Stem Cells ‘Sited’
There is a new web site up giving some basic information about stem cell research. The information is basic, but for those who have no science background, it is probably a good start.
Even though the site claims to be absolutely neutral on the issue of stem cell research, it does make one major assumption, that stem cell research, either on embryonic or adult stem cells- will eventually lead somewhere. Also note the language involved in the site is also inherently pro-science. For example the site prefers to use the more talking-point acceptable adjectives unlimited and limited as opposed to embryonic and adult. Is that bad? No. Is it neutral. No again.
Do I think stem cell research is inherently unethical? No. The unethical part of the discussion is the disingenuous arguments coming from the anti-choice, religious right trying to claim that unused embryos created during in-vitro fertilization are the moral equivalent of a 5 year old child. These people leave a slime trail.
On the other hand, I have long since lost the ability to believe that scientific progress is either good or inevitable.
For example look at today’s article in the New York Times about one of the main pharmaceutical companies cancelling trials of a new heart medicine.
The news came to Pfizer’s chief scientist, Dr.

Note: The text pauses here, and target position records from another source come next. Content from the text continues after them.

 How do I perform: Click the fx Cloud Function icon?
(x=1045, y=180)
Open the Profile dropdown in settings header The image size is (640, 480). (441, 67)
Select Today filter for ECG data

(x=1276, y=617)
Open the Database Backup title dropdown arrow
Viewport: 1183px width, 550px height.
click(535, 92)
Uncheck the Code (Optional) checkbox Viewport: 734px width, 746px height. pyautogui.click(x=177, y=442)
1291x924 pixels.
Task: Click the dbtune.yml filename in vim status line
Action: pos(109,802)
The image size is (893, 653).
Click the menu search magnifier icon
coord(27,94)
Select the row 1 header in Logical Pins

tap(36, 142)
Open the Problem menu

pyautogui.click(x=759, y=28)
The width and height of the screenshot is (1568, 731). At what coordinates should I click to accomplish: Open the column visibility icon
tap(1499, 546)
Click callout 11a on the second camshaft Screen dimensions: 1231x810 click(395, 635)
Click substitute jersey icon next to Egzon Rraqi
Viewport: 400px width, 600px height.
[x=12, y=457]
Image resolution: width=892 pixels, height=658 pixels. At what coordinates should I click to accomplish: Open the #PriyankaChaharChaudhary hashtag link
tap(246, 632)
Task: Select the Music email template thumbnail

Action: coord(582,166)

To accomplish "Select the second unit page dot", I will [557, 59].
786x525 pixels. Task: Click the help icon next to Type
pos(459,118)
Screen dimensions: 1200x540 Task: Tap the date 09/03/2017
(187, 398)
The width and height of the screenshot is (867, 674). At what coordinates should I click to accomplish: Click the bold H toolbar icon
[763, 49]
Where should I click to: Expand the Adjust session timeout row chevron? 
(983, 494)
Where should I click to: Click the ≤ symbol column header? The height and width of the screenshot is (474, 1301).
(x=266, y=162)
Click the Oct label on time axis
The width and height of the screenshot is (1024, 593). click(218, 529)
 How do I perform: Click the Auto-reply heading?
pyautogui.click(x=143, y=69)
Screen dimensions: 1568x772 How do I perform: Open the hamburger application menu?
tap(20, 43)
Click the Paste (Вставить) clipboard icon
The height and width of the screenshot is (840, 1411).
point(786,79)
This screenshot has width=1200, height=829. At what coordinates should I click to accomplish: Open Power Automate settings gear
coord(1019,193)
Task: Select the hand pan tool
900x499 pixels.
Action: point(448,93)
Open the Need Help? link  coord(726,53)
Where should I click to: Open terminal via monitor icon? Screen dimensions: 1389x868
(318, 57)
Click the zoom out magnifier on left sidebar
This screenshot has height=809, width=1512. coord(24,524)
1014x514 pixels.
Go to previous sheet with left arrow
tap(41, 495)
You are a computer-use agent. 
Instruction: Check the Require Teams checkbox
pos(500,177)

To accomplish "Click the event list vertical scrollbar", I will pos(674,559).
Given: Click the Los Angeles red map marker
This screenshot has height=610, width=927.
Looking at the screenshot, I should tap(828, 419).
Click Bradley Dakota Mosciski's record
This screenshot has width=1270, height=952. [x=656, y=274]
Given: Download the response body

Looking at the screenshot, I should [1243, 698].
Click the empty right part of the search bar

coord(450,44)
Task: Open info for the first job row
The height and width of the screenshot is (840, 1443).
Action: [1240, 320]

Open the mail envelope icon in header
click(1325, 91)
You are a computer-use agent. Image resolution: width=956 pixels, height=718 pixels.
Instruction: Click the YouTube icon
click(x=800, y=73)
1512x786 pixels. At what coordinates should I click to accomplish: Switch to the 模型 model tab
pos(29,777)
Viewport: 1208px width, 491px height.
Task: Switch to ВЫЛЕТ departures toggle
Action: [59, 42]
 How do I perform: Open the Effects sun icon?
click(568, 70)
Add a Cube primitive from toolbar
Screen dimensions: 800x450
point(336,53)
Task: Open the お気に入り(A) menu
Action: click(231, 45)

John L. LaMattina, as he was showering at 7 a.m. Saturday: the company’s most promising experimental drug, intended to treat heart disease, actually caused an increase in deaths and heart problems. Eighty-two people had died so far in a clinical trial, versus 51 people in the same trial who had not taken it.
Scrutiny of Other Heart Drugs Could Grow After Failed Trial (December 4, 2006) Within hours, Pfizer, the world’s largest drug maker, told more than 100 trial investigators to stop giving patients the drug, called torcetrapib. Shortly after 9 p.m. Saturday, Pfizer announced that it had pulled the plug on the medicine entirely, turning the company’s nearly $1 billion investment in it into a total loss.
The abrupt decision to discontinue torcetrapib was a shocking disappointment for Pfizer and for people who suffer from heart disease. The drug, which has been in development since the early 1990s, raises so-called good cholesterol, and cardiologists had hoped it would reduce the buildup of plaques in blood vessels that can cause heart attacks. Just last Thursday, Pfizer’s chief executive, Jeffrey B. Kindler, said publicly that the drug could be among the most important new developments for heart disease in decades and that the company hoped to get Food and Drug Administration approval for it in 2007.
We’ll leave the fact that the headline – “End of Drug Trial Is a Big Loss for Pfizer and Heart Patients” – alone is an abomination and inherently assumes heart patients would have benefited more from medication than from improved diets and permanent mobility training. The fact that Pfizer is forced to stop trying to produce a drug which demonstrably didn’t work is just that – a fact. It is a big loss for Pfizer, the investors will be sorely missing the 1 billion dollar investment. But that is the kind of thing that is at stake here. Not making people healthier.
But what was Pfizer trying to produce? A drug that is supposed to turn bad cholesterol into good cholesterol. According to the Weight-control Information Network, half of America is overweight and a third are obese. Do I really believe those exact numbers? No, not really. Oh the values are correct, but I don’t think that all overweight people need to fit some fantasy number designed to make statistical analysis easier. On the other hand the trend is obvious. Pfizer knows that one way to make money is to allow people to eat what they want and be able to reduce heart problems. The NIH is trying to get people to stop eating what they want. Pfizer ran up against a scientific wall after investing about a billion dollars in a lifestyle drug. Lot’s of very intelligent, caring people hoped the drug would work, that it would be effective. They found the path led nowhere. Perhaps because the hypotheses – good and bad cholesterol instead of good eating habits and exercise -is a path leading to failure.
Do I think stem cell research is a canard? Is it something that is cynically being pushed as a possible wonder cure, a new lifestyle drug? No. But the possible advantages and the possible side effects are so unknown, so impossible to estimate that the noise being generated to do further research, to be the first to get the money making patent, honestly makes me ill.
Researchers can’t predict if a certain line of research will pan out. Basic scientific research is just that – basic. There are failures and successes. Some hypothesis will pan out – others will fail. But to turn the issue into talking points. To speak of limited and unlimited cells is also disingenuous. Unfortunately to be able to do the basic science, to convince an increasingly fundamentalist American public, the misdirection is probably necessary. But don’t forget that it is ultimately big money that wants the research to be done.
The need to get ‘first patent’ and not ‘first patient’ is at the
heart stem of the issue.
(Hat Tip: Toby Barlow/Huffington Post for the stem cell website.)